* **WHAT THE TASK ASKS**
Extract the blog post below in its entirety, reproducing every word, punctuation mark, and line break without alteration.

* **DOCUMENT SEGMENT**
⁂
Thanks For The Memories

Well, finally, it’s done. What an amazing series! A dozen posts from some truly impressive guest bloggers to close out 2010.

I must confess, back when I started this little “experiment”, I never thought it would last this long or lead to so many great things. I just knew I needed some time to FINALLY finish an e-book I’d been working on for over a year, and to get some head space to think about what to do next.

Someone once told me: “If you have a blog [and you write regularly], you will think about it every single day that you have it”, and boy were they right. For the most part, that has been a good thing, as over the past year I have been able to refine what I think self-leadership is, what it looks like and how it works, and most importantly, how to get better at living it out. But sometimes it has felt like all I can do in a given week to write 1000 words about it. Just like any commitment, the discipline of blogging is not always an easy one to keep.
⁂
* **DATA BLOCK**
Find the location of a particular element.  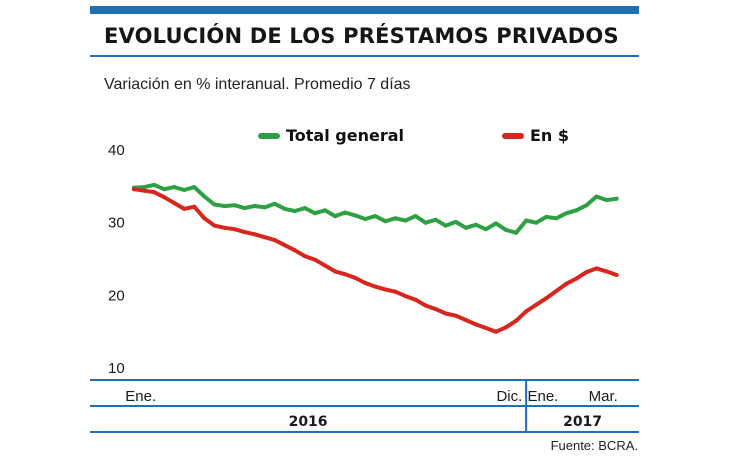

x-tick-label-1: Dic. is located at coordinates (509, 396).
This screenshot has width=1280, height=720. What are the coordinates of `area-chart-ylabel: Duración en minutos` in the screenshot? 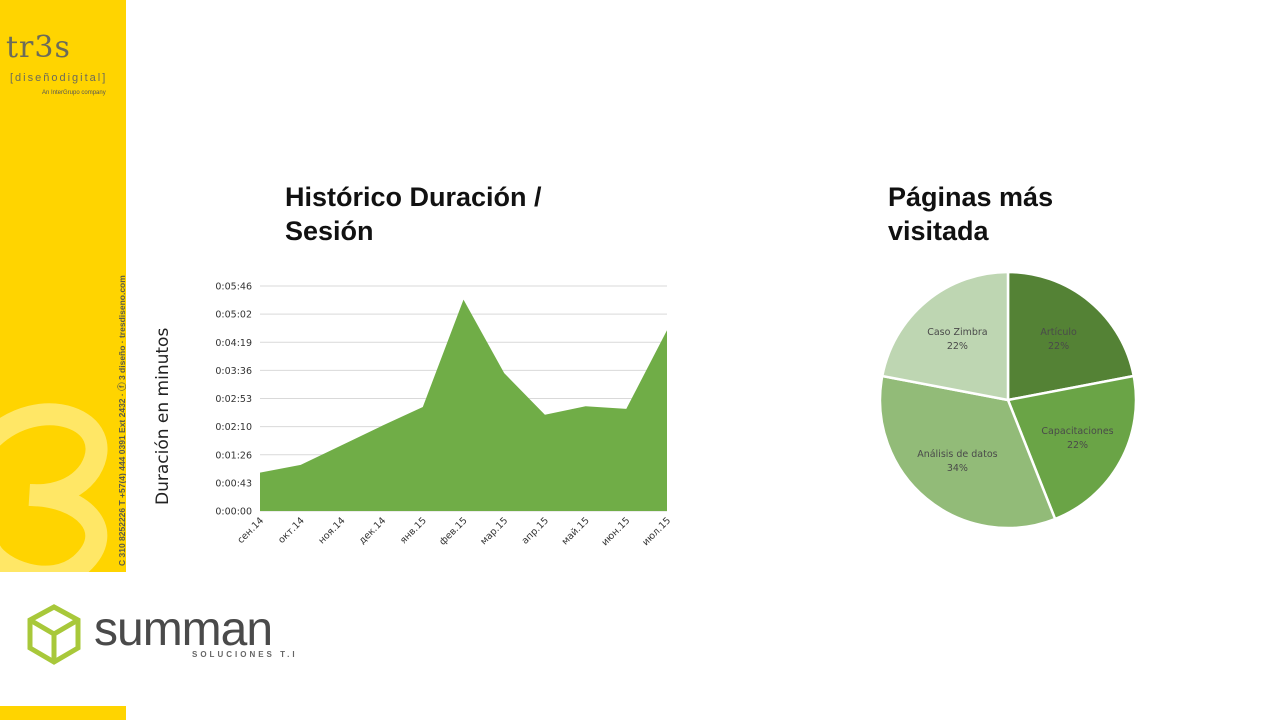 It's located at (163, 416).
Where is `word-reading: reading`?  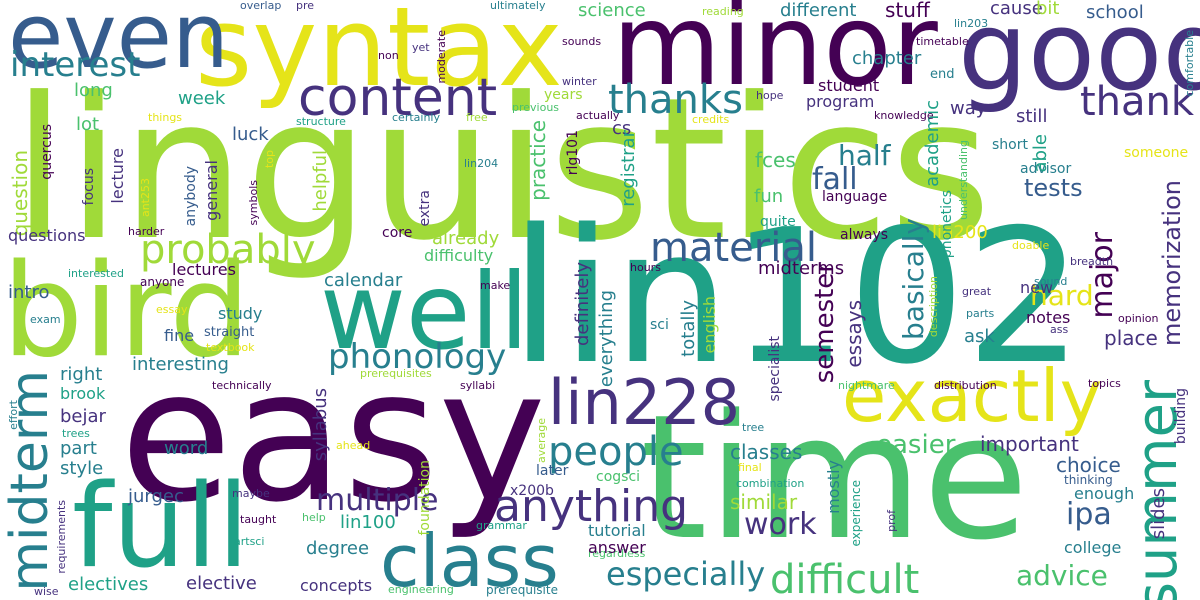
⁂
* **ANSWER TO THIS PROBLEM**
Thanks For The Memories

Well, finally, it’s done. What an amazing series! A dozen posts from some truly impressive guest bloggers to close out 2010.

I must confess, back when I started this little “experiment”, I never thought it would last this long or lead to so many great things. I just knew I needed some time to FINALLY finish an e-book I’d been working on for over a year, and to get some head space to think about what to do next.

Someone once told me: “If you have a blog [and you write regularly], you will think about it every single day that you have it”, and boy were they right. For the most part, that has been a good thing, as over the past year I have been able to refine what I think self-leadership is, what it looks like and how it works, and most importantly, how to get better at living it out. But sometimes it has felt like all I can do in a given week to write 1000 words about it. Just like any commitment, the discipline of blogging is not always an easy one to keep.